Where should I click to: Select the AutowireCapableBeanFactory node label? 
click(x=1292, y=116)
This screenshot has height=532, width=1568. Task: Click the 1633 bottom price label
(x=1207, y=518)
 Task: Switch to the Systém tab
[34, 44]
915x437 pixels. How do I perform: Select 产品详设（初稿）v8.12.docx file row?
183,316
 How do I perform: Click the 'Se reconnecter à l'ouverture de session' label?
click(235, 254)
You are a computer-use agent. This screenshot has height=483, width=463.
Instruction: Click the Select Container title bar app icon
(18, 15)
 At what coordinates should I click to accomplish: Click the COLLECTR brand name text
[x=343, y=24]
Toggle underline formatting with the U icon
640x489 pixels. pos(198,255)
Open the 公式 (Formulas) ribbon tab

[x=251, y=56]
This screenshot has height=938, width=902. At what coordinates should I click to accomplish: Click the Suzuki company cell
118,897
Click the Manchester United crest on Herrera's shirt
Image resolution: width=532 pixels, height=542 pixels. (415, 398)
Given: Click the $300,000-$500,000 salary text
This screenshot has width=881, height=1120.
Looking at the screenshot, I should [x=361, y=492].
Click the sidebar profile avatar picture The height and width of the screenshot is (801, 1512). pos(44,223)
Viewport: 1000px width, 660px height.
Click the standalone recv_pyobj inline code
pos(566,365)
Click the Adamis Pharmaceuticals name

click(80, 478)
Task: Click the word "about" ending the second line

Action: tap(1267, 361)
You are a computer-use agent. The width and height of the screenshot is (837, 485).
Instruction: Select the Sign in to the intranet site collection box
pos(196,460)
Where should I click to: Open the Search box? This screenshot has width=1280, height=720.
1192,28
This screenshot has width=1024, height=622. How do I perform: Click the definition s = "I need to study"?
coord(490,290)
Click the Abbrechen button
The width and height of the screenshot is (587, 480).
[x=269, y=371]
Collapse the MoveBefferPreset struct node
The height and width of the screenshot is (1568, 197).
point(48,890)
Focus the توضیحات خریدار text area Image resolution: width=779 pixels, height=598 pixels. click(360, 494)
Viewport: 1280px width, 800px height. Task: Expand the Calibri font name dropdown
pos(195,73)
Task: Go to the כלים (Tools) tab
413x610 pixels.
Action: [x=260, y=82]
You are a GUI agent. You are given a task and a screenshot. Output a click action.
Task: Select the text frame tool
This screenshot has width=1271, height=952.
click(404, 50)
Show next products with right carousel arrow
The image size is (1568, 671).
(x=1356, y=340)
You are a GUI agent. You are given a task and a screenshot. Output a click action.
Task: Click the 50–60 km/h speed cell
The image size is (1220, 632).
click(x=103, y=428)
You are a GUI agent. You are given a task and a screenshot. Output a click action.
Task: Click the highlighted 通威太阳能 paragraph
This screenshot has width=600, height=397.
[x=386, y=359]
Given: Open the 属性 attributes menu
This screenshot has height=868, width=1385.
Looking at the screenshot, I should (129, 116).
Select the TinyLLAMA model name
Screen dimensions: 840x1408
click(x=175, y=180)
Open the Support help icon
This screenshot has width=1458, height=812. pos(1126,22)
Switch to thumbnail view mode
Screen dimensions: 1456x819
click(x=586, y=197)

--------------------------------

_YOUR INSTRUCTIONS_. Starting with the line that contains "Switch to thumbnail view mode", copy each line through the end of the data exactly, and leave out all earlier lines.

_RESULT OF THE TASK_.
Switch to thumbnail view mode
Screen dimensions: 1456x819
click(x=586, y=197)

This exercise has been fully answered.